Na visão do professor de Relações Internacionais da UFF e pesquisador da Universidade Harvard, Vitelio Brustolin, a presença de Lula em Moscou foi “desnecessária” e prejudicou a imagem do Brasil como possível mediador de paz no conflito entre Rússia e Ucrânia. Ele também criticou o fato de o presidente não ter aceitado o convite para visitar Kiev. Dessa forrma, o que, segundo ele, compromete a neutralidade brasileira.
Justificativa
Apesar de Lula justificar a viagem com a intenção de fortalecer laços econômicos com a Rússia, os ganhos para o Brasil são questionáveis. Em 2023, o Brasil aumentou em 9.000% a importação de óleo diesel russo. Ainda, sendo um dos maiores compradores do produto, o que, na visão de Brustolin, transforma o país em “financiador indireto” da guerra de agressão russa.

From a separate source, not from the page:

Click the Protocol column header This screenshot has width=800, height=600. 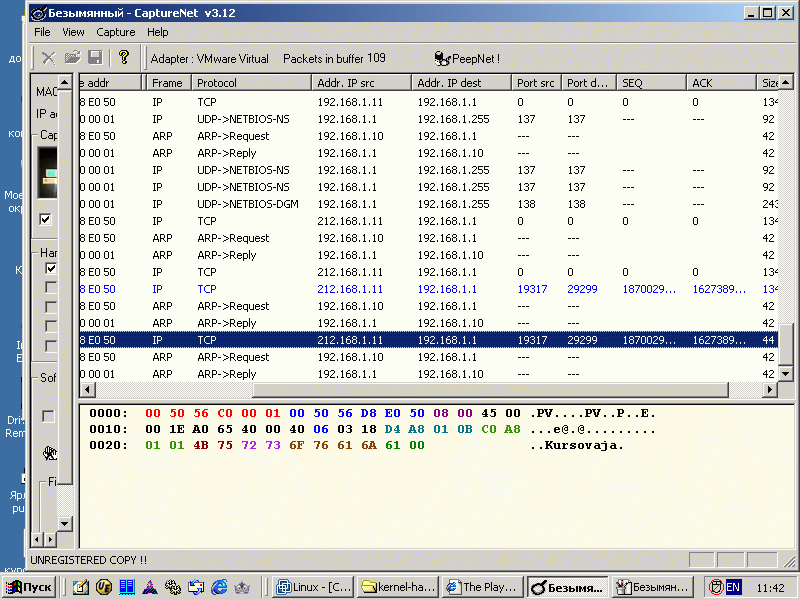250,83
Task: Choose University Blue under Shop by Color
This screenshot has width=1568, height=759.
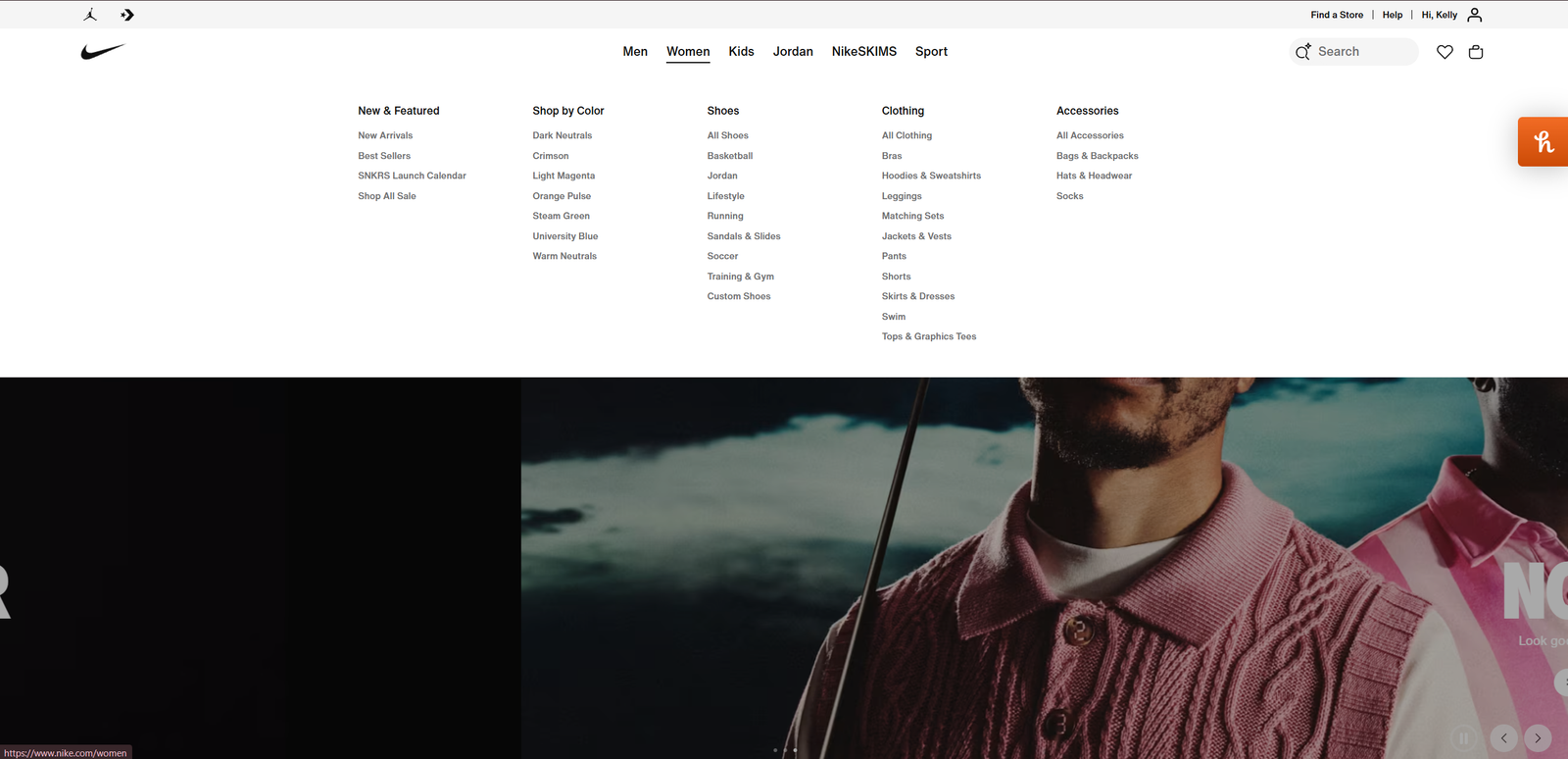Action: coord(564,236)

A retórica brasileira de que apoia a soberania da Ucrânia, mas rejeita o envio de armas ao país invadido, também foi criticada como contraditória.
Além da perda de prestígio internacional, a viagem resultou em obstáculos diplomáticos práticos. Países como Estônia, Letônia e Lituânia recusaram o sobrevoo do avião presidencial brasileiro em resposta à ida de Lula à Rússia. Dessa forma, sinalizando desconforto com a escolha do Brasil de se alinhar, ainda que simbolicamente, com o agressor em uma guerra que segue sem trégua.
Postura firme?
Brustolin ressaltou que o Itamaraty tem mantido, desde o início do conflito, uma postura firme contra a invasão russa nas votações da ONU. No entanto, essa diplomacia profissional contrasta com o que ele chama de “diplomacia personalista”. Contudo, praticada por Lula e seu assessor Celso Amorim, cujas ações minam o prestígio e a coerência da política externa brasileira.
A participação de Lula no evento do dia 9 de maio também pode comprometer a posição do Brasil no diálogo global sobre a paz na Ucrânia. Para o especialista, a imagem de um Brasil neutro e defensor da paz está sob ameaça. E, a associação direta com Putin em um evento militar propagandístico pode ser a “pá de cal” nas ambições do país de atuar como interlocutor confiável em futuras negociações.
Críticas e ausência
Além disso, Lula também recebeu críticas pela ausência em eventos que homenageariam os soldados brasileiros mortos na Segunda Guerra Mundial na Itália. A viagem, que poderia ser uma ponte entre passado e presente no compromisso com a democracia, acabou se tornando um símbolo de contradição e isolamento diplomático.
No plano interno, a incoerência entre o discurso contra golpes e a associação com líderes acusados de crimes de guerra gera desconforto até entre aliados. A crítica do professor Brustolin vai além da política partidária:
“Não é uma questão de esquerda ou direita, é uma questão de princípios”, afirmou.
Ele ainda destacou a disparidade de tratamento que o governo Lula dá à guerra na Ucrânia em comparação com os ataques de Israel à Faixa de Gaza. Dessa forma, reforçando a percepção internacional de que o Brasil adota “dois pesos e duas medidas”.
O impacto da visita pode ressoar por muito tempo na diplomacia brasileira. Especialmente, em um momento em que o Brasil se prepara para presidir o Brics em 2025.
A presença ou ausência de Putin no encontro do grupo será, segundo analistas, mais um termômetro da relevância e da credibilidade do Brasil em fóruns internacionais nos próximos anos.